▸ DATA IN THIS EXERCISE:
------------------------------------------------------------
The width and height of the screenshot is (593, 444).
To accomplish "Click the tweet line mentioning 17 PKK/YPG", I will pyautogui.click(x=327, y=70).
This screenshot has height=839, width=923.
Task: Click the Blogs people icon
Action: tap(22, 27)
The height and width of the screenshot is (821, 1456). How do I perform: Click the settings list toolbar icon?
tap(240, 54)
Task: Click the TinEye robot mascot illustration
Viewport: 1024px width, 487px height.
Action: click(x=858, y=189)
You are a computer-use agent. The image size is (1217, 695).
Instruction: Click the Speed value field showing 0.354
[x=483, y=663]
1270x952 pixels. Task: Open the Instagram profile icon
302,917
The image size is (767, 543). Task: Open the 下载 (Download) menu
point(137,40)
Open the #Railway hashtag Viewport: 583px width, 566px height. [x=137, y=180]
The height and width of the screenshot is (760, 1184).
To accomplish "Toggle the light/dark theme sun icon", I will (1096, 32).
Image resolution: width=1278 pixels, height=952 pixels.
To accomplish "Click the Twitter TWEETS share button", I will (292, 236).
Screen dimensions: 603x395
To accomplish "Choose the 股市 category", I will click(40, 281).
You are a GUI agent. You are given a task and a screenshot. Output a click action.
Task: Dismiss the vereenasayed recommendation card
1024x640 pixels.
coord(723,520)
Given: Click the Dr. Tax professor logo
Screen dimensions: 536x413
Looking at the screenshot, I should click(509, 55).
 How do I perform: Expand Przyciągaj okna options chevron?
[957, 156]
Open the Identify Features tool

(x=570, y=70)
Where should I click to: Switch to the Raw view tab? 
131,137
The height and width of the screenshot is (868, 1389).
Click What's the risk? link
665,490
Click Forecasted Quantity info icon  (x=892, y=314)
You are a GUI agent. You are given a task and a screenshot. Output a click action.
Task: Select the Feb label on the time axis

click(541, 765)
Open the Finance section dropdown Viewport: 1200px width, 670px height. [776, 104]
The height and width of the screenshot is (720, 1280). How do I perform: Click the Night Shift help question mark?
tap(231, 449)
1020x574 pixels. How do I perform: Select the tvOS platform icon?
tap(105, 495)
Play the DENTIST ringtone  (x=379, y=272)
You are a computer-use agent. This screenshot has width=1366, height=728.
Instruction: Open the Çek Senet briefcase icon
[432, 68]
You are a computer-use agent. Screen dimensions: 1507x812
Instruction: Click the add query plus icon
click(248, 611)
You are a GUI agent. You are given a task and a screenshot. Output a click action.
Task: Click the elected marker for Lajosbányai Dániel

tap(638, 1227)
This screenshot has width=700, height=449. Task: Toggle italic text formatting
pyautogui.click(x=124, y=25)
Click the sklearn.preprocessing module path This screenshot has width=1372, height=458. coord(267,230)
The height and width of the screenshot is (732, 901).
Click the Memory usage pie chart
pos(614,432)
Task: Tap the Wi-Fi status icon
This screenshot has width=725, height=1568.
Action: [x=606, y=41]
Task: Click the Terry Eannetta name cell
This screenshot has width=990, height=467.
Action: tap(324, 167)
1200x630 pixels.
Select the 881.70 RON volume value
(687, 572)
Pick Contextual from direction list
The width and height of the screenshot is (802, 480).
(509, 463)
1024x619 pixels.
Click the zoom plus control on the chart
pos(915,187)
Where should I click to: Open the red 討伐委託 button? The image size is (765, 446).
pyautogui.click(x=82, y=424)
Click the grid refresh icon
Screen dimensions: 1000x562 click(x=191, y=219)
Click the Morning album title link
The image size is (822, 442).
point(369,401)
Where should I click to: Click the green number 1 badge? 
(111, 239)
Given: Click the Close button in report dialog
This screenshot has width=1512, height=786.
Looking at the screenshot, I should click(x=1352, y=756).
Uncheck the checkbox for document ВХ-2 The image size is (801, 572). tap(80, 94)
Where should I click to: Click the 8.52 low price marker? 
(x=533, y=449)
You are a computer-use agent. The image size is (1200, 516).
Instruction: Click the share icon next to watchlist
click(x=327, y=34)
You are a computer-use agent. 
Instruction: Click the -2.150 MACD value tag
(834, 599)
------------------------------------------------------------
Copy out every one of the records above, character for character.

The width and height of the screenshot is (593, 444).
To accomplish "Click the tweet line mentioning 17 PKK/YPG", I will pyautogui.click(x=327, y=70).
This screenshot has height=839, width=923.
Task: Click the Blogs people icon
Action: tap(22, 27)
The height and width of the screenshot is (821, 1456). How do I perform: Click the settings list toolbar icon?
tap(240, 54)
Task: Click the TinEye robot mascot illustration
Viewport: 1024px width, 487px height.
Action: click(x=858, y=189)
You are a computer-use agent. The image size is (1217, 695).
Instruction: Click the Speed value field showing 0.354
[x=483, y=663]
1270x952 pixels. Task: Open the Instagram profile icon
302,917
The image size is (767, 543). Task: Open the 下载 (Download) menu
point(137,40)
Open the #Railway hashtag Viewport: 583px width, 566px height. [x=137, y=180]
The height and width of the screenshot is (760, 1184).
To accomplish "Toggle the light/dark theme sun icon", I will (1096, 32).
Image resolution: width=1278 pixels, height=952 pixels.
To accomplish "Click the Twitter TWEETS share button", I will (292, 236).
Screen dimensions: 603x395
To accomplish "Choose the 股市 category", I will click(40, 281).
You are a GUI agent. You are given a task and a screenshot. Output a click action.
Task: Dismiss the vereenasayed recommendation card
1024x640 pixels.
coord(723,520)
Given: Click the Dr. Tax professor logo
Screen dimensions: 536x413
Looking at the screenshot, I should click(509, 55).
 How do I perform: Expand Przyciągaj okna options chevron?
[957, 156]
Open the Identify Features tool

(x=570, y=70)
Where should I click to: Switch to the Raw view tab? 
131,137
The height and width of the screenshot is (868, 1389).
Click What's the risk? link
665,490
Click Forecasted Quantity info icon  (x=892, y=314)
You are a GUI agent. You are given a task and a screenshot. Output a click action.
Task: Select the Feb label on the time axis

click(541, 765)
Open the Finance section dropdown Viewport: 1200px width, 670px height. [776, 104]
The height and width of the screenshot is (720, 1280). How do I perform: Click the Night Shift help question mark?
tap(231, 449)
1020x574 pixels. How do I perform: Select the tvOS platform icon?
tap(105, 495)
Play the DENTIST ringtone  (x=379, y=272)
You are a computer-use agent. This screenshot has width=1366, height=728.
Instruction: Open the Çek Senet briefcase icon
[432, 68]
You are a computer-use agent. Screen dimensions: 1507x812
Instruction: Click the add query plus icon
click(248, 611)
You are a GUI agent. You are given a task and a screenshot. Output a click action.
Task: Click the elected marker for Lajosbányai Dániel

tap(638, 1227)
This screenshot has width=700, height=449. Task: Toggle italic text formatting
pyautogui.click(x=124, y=25)
Click the sklearn.preprocessing module path This screenshot has width=1372, height=458. coord(267,230)
The height and width of the screenshot is (732, 901).
Click the Memory usage pie chart
pos(614,432)
Task: Tap the Wi-Fi status icon
This screenshot has width=725, height=1568.
Action: [x=606, y=41]
Task: Click the Terry Eannetta name cell
This screenshot has width=990, height=467.
Action: tap(324, 167)
1200x630 pixels.
Select the 881.70 RON volume value
(687, 572)
Pick Contextual from direction list
The width and height of the screenshot is (802, 480).
(509, 463)
1024x619 pixels.
Click the zoom plus control on the chart
pos(915,187)
Where should I click to: Open the red 討伐委託 button? The image size is (765, 446).
pyautogui.click(x=82, y=424)
Click the grid refresh icon
Screen dimensions: 1000x562 click(x=191, y=219)
Click the Morning album title link
The image size is (822, 442).
point(369,401)
Where should I click to: Click the green number 1 badge? 
(111, 239)
Given: Click the Close button in report dialog
This screenshot has width=1512, height=786.
Looking at the screenshot, I should click(x=1352, y=756).
Uncheck the checkbox for document ВХ-2 The image size is (801, 572). tap(80, 94)
Where should I click to: Click the 8.52 low price marker? 
(x=533, y=449)
You are a computer-use agent. The image size is (1200, 516).
Instruction: Click the share icon next to watchlist
click(x=327, y=34)
You are a computer-use agent. 
Instruction: Click the -2.150 MACD value tag
(834, 599)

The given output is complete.